(Provided records Opens)

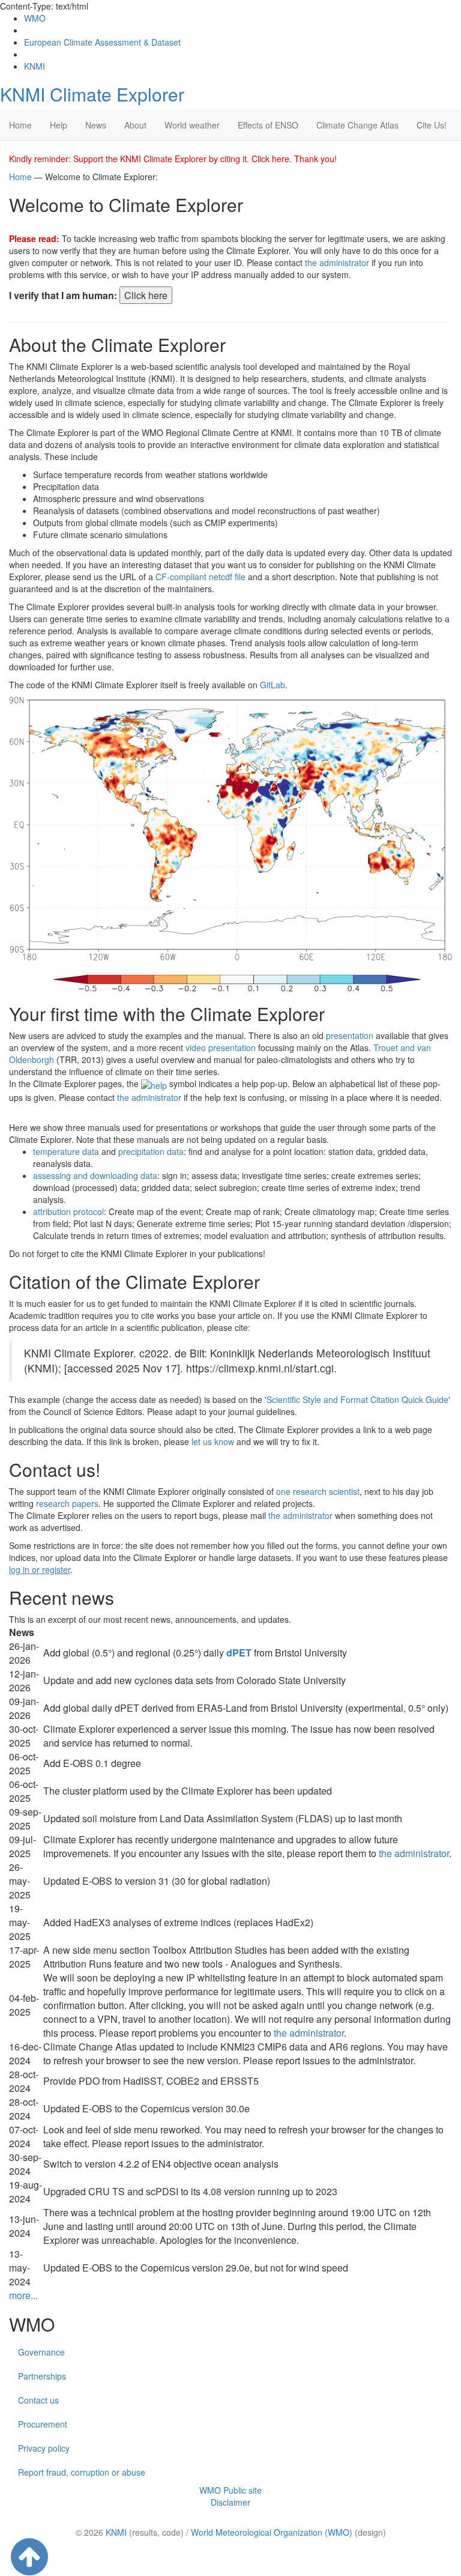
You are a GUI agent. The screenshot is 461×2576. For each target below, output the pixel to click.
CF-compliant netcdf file (200, 577)
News (95, 125)
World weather (192, 125)
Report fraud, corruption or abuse (81, 2472)
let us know (212, 1441)
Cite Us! (432, 125)
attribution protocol (68, 1211)
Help (58, 125)
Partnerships (42, 2376)
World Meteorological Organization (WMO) (271, 2532)
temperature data (66, 1151)
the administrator (337, 262)
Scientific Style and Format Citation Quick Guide (357, 1399)
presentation (349, 1035)
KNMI (34, 66)
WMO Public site (230, 2490)
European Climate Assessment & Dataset (102, 42)
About (135, 125)
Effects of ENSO (268, 125)
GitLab (272, 685)
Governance (41, 2352)
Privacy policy (44, 2448)
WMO (35, 18)
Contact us (38, 2400)
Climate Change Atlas (357, 125)
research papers (67, 1503)
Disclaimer (230, 2502)
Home (20, 125)
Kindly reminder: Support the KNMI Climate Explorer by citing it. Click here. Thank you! (173, 159)
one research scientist (318, 1491)
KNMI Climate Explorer (92, 94)
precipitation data (151, 1151)
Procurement (42, 2424)
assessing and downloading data (95, 1175)
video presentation (220, 1047)
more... (23, 2295)
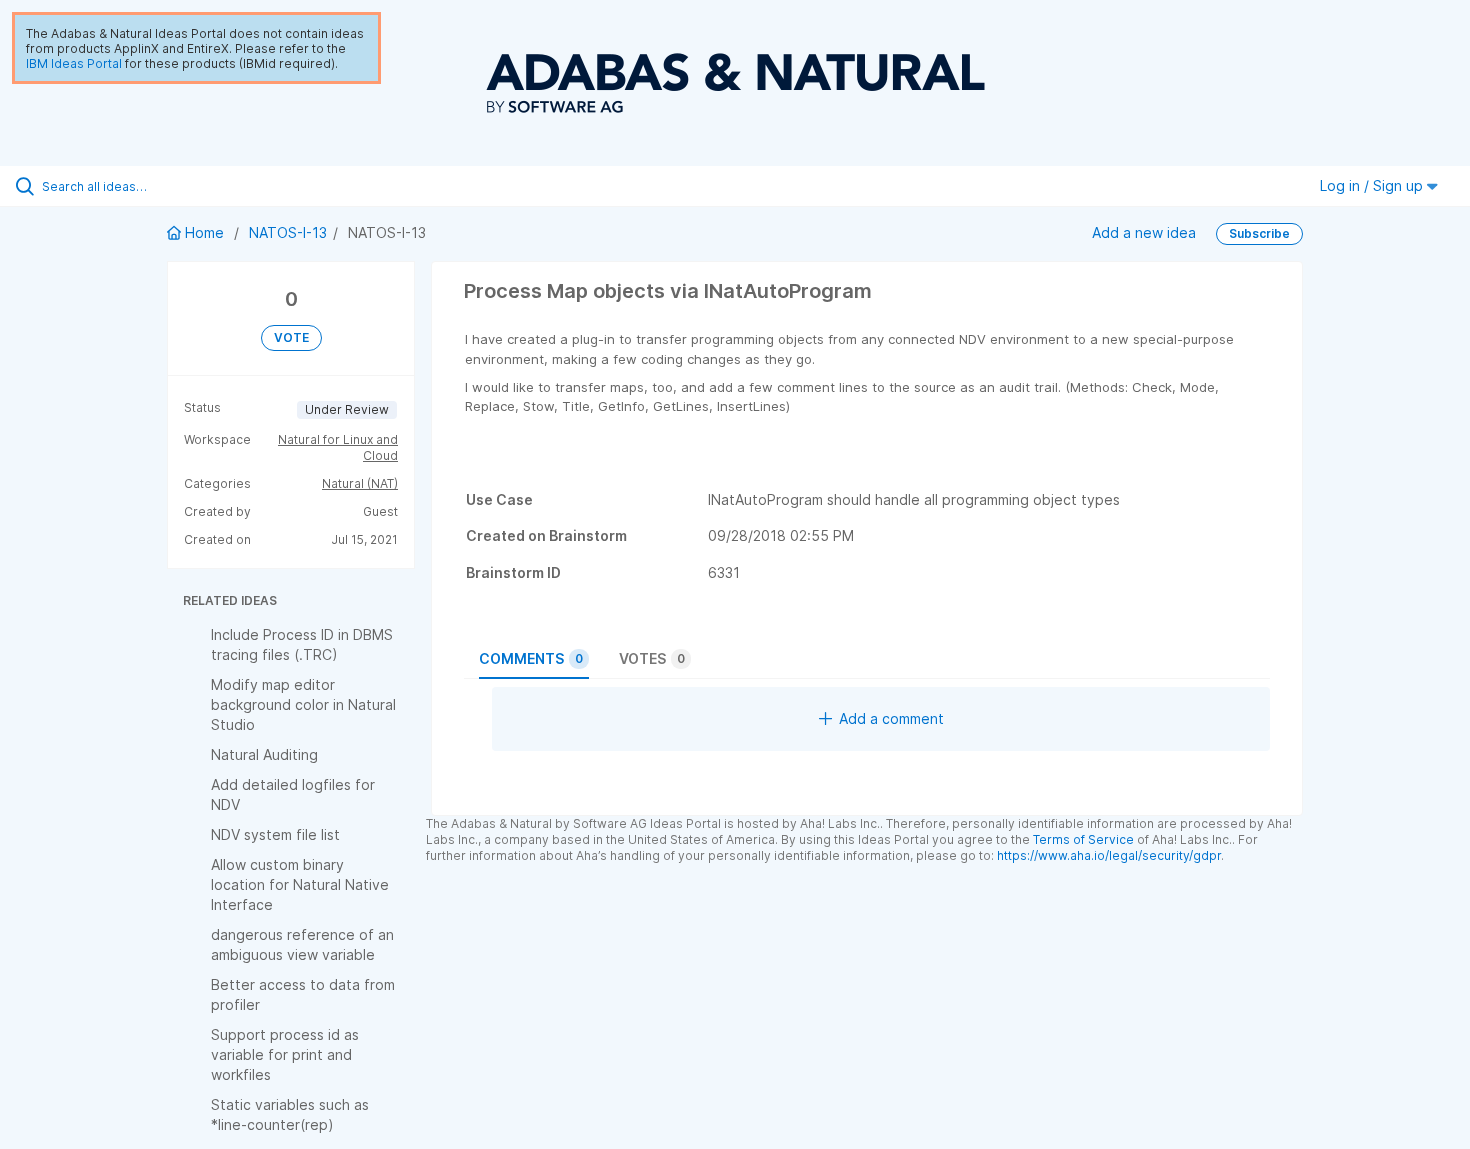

(Provided records Closes)

Repeat word for word, and nothing more, the lines between the line containing "KNMI Climate Explorer (92, 94)" and the last line of the records above, inclusive, without pictures.

KNMI Climate Explorer (92, 94)
precipitation data (151, 1151)
Procurement (42, 2424)
assessing and downloading data (95, 1175)
video presentation (220, 1047)
more... (23, 2295)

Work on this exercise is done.